Lo preocupante es que para algunos socialistas la única cortapisa al pacto con PODEMOS es la línea roja contra el soberanismo. Pero hay otros muchos aspectos que el conglomerado de siglas que viene con PODEMOS trae en la cartera y que resultarían inasumibles con un mínimo de prudencia. ¿Podemos imaginarnos a alguien del tipo del concejal Zapata como ministro de defensa español, acudiendo a foros internacionales? En todas estas cuestiones el PSOE confía en domesticar a la fiera. Lo que dice Carmelo Encinas –famoso periodista y tertuliano filo socialista - : “Vamos a dejar que vaya reposando todo y cociendo en el puchero”.
El gran riesgo es que Pablo Iglesias haya disparado por elevación y tenga ya descontado hacer concesiones con el referéndum soberanista - (para conseguir puestos en el gobierno español y más presencia mediática a nivel nacional, lo que supondrá  sin duda traicionar a sus socios nacionalistas) - dejando poco margen de maniobra al PSOE cuyos barones se verían obligados a aceptar “todo lo demás”.
Esto, además de haber supuesto ya una lamentable pérdida de iniciativa por parte de Pedro Sánchez (que partiría con muy mala posición en las supuestas negociaciones) tiene un evidente peligro implícito: No se puede confiar en Pablo Iglesias porque te la mete doblada. Sánchez ya decía de él durante la campaña electoral que es un mentiroso. ¿Por qué ahora quiere negociar con un mentiroso?

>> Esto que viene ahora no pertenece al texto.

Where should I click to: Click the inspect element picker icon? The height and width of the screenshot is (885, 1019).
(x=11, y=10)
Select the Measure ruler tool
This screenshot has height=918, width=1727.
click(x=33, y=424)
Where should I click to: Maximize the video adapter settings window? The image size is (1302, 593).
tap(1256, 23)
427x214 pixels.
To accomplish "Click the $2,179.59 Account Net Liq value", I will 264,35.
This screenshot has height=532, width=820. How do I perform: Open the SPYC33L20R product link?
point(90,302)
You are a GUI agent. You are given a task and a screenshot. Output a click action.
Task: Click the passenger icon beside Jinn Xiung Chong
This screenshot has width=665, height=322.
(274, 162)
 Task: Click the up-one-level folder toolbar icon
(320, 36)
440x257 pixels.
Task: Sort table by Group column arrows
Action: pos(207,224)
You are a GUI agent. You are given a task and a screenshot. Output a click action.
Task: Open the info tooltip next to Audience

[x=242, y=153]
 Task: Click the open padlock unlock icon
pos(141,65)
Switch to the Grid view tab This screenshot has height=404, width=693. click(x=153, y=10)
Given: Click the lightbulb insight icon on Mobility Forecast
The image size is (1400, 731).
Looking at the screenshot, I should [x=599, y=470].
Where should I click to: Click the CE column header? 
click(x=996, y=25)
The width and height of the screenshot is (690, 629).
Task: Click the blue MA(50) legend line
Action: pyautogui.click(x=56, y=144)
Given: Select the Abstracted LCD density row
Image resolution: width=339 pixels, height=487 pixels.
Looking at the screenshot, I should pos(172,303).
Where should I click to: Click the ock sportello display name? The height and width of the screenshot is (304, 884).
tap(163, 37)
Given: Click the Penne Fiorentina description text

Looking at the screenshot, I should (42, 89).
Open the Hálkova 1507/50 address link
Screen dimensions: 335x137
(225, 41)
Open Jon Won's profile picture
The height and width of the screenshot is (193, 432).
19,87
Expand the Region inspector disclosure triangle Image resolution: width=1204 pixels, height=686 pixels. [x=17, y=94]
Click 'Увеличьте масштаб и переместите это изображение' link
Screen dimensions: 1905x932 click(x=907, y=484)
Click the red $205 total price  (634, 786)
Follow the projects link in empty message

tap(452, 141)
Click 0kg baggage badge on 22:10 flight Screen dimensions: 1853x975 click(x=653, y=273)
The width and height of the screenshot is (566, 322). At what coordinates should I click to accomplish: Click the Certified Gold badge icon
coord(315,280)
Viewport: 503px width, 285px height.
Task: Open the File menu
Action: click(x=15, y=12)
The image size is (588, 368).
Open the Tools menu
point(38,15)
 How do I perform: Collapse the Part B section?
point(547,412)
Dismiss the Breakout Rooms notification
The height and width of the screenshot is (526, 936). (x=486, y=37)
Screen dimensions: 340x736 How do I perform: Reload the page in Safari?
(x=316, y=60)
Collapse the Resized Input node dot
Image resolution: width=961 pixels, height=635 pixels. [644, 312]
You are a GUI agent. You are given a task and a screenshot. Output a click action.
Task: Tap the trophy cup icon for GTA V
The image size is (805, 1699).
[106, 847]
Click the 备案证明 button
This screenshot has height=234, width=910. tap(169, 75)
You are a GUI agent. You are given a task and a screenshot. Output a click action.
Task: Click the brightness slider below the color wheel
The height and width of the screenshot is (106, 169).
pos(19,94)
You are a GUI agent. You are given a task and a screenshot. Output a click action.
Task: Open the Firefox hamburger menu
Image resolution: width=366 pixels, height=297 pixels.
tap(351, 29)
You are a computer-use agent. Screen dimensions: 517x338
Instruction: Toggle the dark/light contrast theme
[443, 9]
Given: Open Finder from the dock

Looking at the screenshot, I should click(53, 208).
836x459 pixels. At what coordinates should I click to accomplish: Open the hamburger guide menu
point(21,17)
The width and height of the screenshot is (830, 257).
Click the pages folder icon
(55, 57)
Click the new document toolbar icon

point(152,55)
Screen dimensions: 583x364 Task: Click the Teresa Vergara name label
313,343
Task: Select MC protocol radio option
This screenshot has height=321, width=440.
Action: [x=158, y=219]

Si al Secretario General del PSOE no le ciega el ansia de poder, todo lo que está sucediendo debería servirle de advertencia. Difícilmente alguien puede tener en su vida una decisión tan importante en sus manos. Echar por el desagüe todo un Estado; su organización institucional, sus relaciones internacionales, su economía, sus valores… o luchar por él.
Si toma la decisión correcta, la izquierda radical que le recriminará no haber peleado por el cambio y por la fórmula progresista, será prácticamente la misma cuyo voto ya perdió. Es poco probable que el PSOE tenga muchas más deserciones. Quien quede serán de verdad los socialdemócratas. Aquellos ciudadanos que comprendan que la política actual se ha hecho compleja, pero sobre todo que sepan ver la diferencia entre el oportunismo y los principios.
También puede ser que gane votos, en detrimento de Ciudadanos. Es en el centro izquierda donde debe pelear el PSOE, la izquierda radical no es la receta. Por definición el radicalismo exige gente descontenta y una situación de crisis (que no se va a mantener siempre, salvo que se instaure un régimen bolivariano).  PODEMOS quiere eso: Dinamitar la economía para presentarse después como solución proveedora, naturalmente con cargo a los fondos públicos que sacan de los impuestos con que freirán a los demás. Son unos salva patrias con dinero ajeno. O ni siquiera eso, porque realmente lo que quieren salvar es a ciudadanos, no a España.
Pero ¿Qué necesidad tenemos de destrozar un sistema que funciona razonablemente para poner en su lugar un laboratorio de ocurrencias sociales, como es ahora el Ayuntamiento de Madrid?
Este Robespierre con coleta y sus seguidores, tienen en común con los jacobinos de entonces, que no respetan en absoluto la libertad individual. Hasta hablan de guillotinar a la gente en sus twits. No nos engañemos: Es la libertad, lo que está en peligro. Y deberían darse cuenta de esta circunstancia, aquellos medios y periodistas que han creado y experimentado con este monstruo político. Pero, aunque sea tarde, se puede rectificar.
¿Se va a permitir que la guillotinadora y otros de su misma ralea ocupen los ministerios principales de nuestro país? ¿Estamos todos locos, o qué?